Work to be completed:
Present every line of the records below as a numbered list, omitting any blank lines.

--- START Items ---

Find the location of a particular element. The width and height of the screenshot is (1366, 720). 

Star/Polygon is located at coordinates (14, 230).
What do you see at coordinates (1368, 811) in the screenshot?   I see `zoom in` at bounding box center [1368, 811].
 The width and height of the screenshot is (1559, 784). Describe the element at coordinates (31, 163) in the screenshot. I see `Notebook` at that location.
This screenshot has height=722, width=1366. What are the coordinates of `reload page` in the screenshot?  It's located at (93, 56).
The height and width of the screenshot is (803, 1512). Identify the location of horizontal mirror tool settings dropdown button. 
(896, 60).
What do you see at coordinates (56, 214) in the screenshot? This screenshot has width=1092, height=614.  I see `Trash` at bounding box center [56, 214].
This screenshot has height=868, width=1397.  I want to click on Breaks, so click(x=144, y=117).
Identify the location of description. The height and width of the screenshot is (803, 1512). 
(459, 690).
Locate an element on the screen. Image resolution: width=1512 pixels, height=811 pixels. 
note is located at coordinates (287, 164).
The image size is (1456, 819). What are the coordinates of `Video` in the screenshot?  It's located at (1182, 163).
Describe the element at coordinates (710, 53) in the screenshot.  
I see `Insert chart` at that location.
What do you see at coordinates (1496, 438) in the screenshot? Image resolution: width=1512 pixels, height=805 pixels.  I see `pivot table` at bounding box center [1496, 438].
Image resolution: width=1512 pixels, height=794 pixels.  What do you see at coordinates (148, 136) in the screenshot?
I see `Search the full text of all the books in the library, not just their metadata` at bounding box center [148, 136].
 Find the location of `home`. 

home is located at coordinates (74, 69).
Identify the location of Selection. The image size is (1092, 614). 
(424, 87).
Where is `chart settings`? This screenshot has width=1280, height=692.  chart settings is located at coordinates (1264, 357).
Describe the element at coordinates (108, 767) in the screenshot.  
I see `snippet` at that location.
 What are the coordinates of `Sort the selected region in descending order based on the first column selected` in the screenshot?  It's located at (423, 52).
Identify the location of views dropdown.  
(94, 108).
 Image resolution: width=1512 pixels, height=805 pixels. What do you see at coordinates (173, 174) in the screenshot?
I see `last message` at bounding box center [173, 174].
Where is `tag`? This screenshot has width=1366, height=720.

--- END Items ---

Exercise answer:
1. Find the location of a particular element. The width and height of the screenshot is (1366, 720). 
2. Star/Polygon is located at coordinates (14, 230).
3. What do you see at coordinates (1368, 811) in the screenshot?   I see `zoom in` at bounding box center [1368, 811].
4.  The width and height of the screenshot is (1559, 784). Describe the element at coordinates (31, 163) in the screenshot. I see `Notebook` at that location.
5. This screenshot has height=722, width=1366. What are the coordinates of `reload page` in the screenshot?  It's located at (93, 56).
6. The height and width of the screenshot is (803, 1512). Identify the location of horizontal mirror tool settings dropdown button. 
7. (896, 60).
8. What do you see at coordinates (56, 214) in the screenshot? This screenshot has width=1092, height=614.  I see `Trash` at bounding box center [56, 214].
9. This screenshot has height=868, width=1397.  I want to click on Breaks, so click(x=144, y=117).
10. Identify the location of description. The height and width of the screenshot is (803, 1512). 
11. (459, 690).
12. Locate an element on the screen. Image resolution: width=1512 pixels, height=811 pixels. 
13. note is located at coordinates (287, 164).
14. The image size is (1456, 819). What are the coordinates of `Video` in the screenshot?  It's located at (1182, 163).
15. Describe the element at coordinates (710, 53) in the screenshot.  
16. I see `Insert chart` at that location.
17. What do you see at coordinates (1496, 438) in the screenshot? Image resolution: width=1512 pixels, height=805 pixels.  I see `pivot table` at bounding box center [1496, 438].
18. Image resolution: width=1512 pixels, height=794 pixels.  What do you see at coordinates (148, 136) in the screenshot?
19. I see `Search the full text of all the books in the library, not just their metadata` at bounding box center [148, 136].
20.  Find the location of `home`. 
21. home is located at coordinates (74, 69).
22. Identify the location of Selection. The image size is (1092, 614). 
23. (424, 87).
24. Where is `chart settings`? This screenshot has width=1280, height=692.  chart settings is located at coordinates (1264, 357).
25. Describe the element at coordinates (108, 767) in the screenshot.  
26. I see `snippet` at that location.
27.  What are the coordinates of `Sort the selected region in descending order based on the first column selected` in the screenshot?  It's located at (423, 52).
28. Identify the location of views dropdown.  
29. (94, 108).
30.  Image resolution: width=1512 pixels, height=805 pixels. What do you see at coordinates (173, 174) in the screenshot?
31. I see `last message` at bounding box center [173, 174].
32. Where is `tag`? This screenshot has width=1366, height=720.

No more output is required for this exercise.